When the guest agent turns the RDP service on/off, it also modifies the standard Windows firewall to allow/forbid incoming connections to the RDP port. This is the same as the firewall change that happens automatically when the RDP service is turned on/off through the standard Windows GUI.

XAPI etc.

xenopsd sets up watches on xenstore nodes including the control tree and data/ts, and prompts xapi to react by updating the relevant VM guest metrics record, which is available through a XenAPI call.

XenAPI includes a new message (function call) which can be used to ask the guest agent to turn RDP on and off.

This is VM.call_plugin (analogous to Host.call_plugin) in the hope that it can be used for other purposes in the future, even though for now it does not really call a plugin.

To use it, supply plugin="guest-agent-operation" and either fn="request_rdp_on" or fn="request_rdp_off".

See http://xapi-project.github.io/xen-api/classes/vm.html

The function strings are named with “request” (rather than, say, “enable_rdp” or “turn_rdp_on”) to make it clear that xapi only makes a request of the guest: when one of these calls returns successfully this means only that the appropriate string (1 or 0) was written to the control/ts node and it is up to the guest whether it responds.

XenCenter

Behaviour on older XenServer versions that do not support RDP control

Note that the current behaviour depends on some global options: “Enable Remote Desktop console scanning” and “Automatically switch to the Remote Desktop console when it becomes available”.

When tools are not installed:
- As of XenCenter 6.5, the RDP button is absent.
When tools are installed but RDP is not switched on in the guest:
If “Enable Remote Desktop console scanning” is on: * The RDP button is present but greyed out. (It seems to sometimes read “Switch to Remote Desktop” and sometimes read “Looking for guest console…”: I haven’t yet worked out the difference). * We scan the RDP port to detect when RDP is turned on
If “Enable Remote Desktop console scanning” is off: * The RDP button is enabled and reads “Switch to Remote Desktop”
When tools are installed and RDP is switched on in the guest:
If “Enable Remote Desktop console scanning” is on: * The RDP button is enabled and reads “Switch to Remote Desktop” * If “Automatically switch” is on, we switch to RDP immediately we detect it
If “Enable Remote Desktop console scanning” is off: * As above, the RDP button is enabled and reads “Switch to Remote Desktop”

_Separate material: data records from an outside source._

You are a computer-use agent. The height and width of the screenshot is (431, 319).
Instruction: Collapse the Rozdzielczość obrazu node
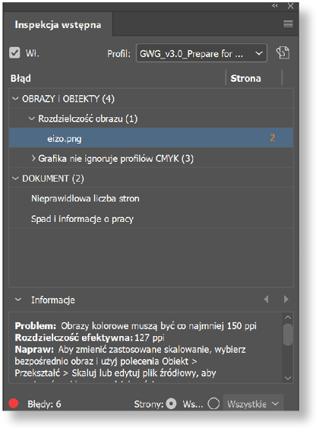tap(32, 119)
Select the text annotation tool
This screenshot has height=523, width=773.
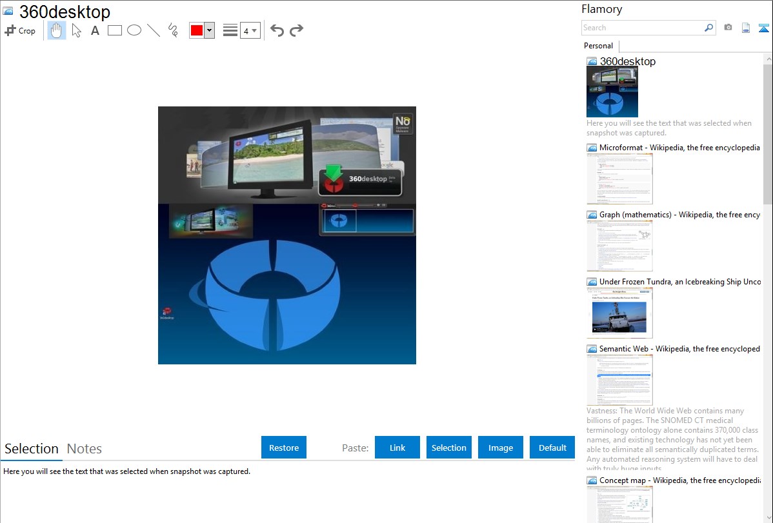tap(95, 30)
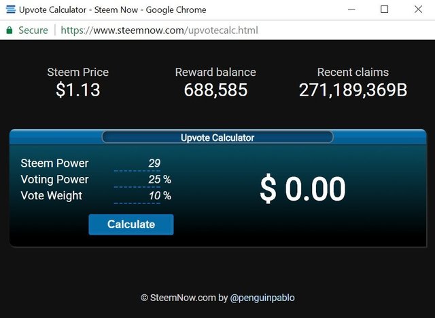Click the window title text in title bar
This screenshot has height=318, width=435.
click(112, 10)
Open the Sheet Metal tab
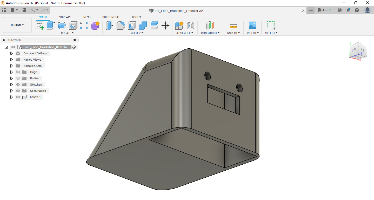The image size is (374, 200). 111,17
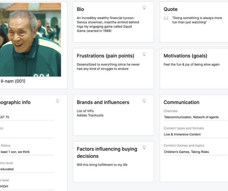228x191 pixels.
Task: Edit the Bio description text
Action: pos(108,24)
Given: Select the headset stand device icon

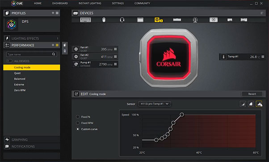Looking at the screenshot, I should click(195, 20).
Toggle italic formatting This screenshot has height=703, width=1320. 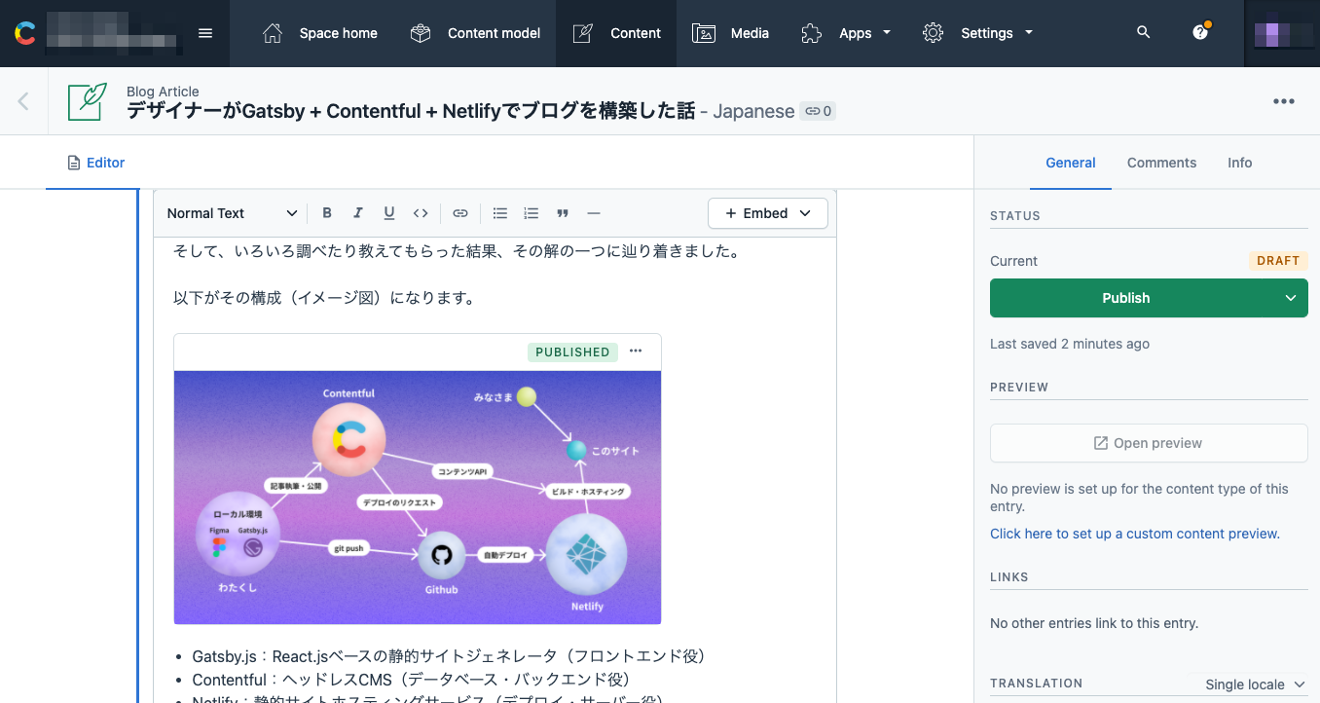pyautogui.click(x=357, y=212)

New behaviour on XenServer versions that support RDP control

This new XenCenter behaviour is only for XenServer versions that support RDP control, with guests with the new guest agent: behaviour must be unchanged if the server or guest-agent is older.
There should be no change in the behaviour for Linux guests, either PV or HVM varieties: this must be tested.
We should never scan the RDP port; instead we should watch for a change in the relevant variable in guest_metrics.
The XenCenter option “Enable Remote Desktop console scanning” should change to read “Enable Remote Desktop console scanning (XenServer 6.5 and earlier)”
The XenCenter option “Automatically switch to the Remote Desktop console when it becomes available” should be enabled even when “Enable Remote Desktop console scanning” is off.
When tools are not installed:
- As above, the RDP button should be absent.
When tools are installed but RDP is not switched on in the guest:
- The RDP button should be enabled and read “Turn on Remote Desktop”
- If pressed, it should launch a dialog with the following wording: “Would you like to turn on Remote Desktop in this VM, and then connect to it over Remote Desktop? [Yes] [No]”
- That button should turn on RDP, wait for RDP to become enabled, and switch to an RDP connection. It should do this even if “Automatically switch” is off.
When tools are installed and RDP is switched on in the guest:
- The RDP button should be enabled and read “Switch to Remote Desktop”
- If “Automatically switch” is on, we should switch to RDP immediately
- There is no need for us to provide UI to switch RDP off again
We should also test the case where RDP has been switched on in the guest before the tools are installed.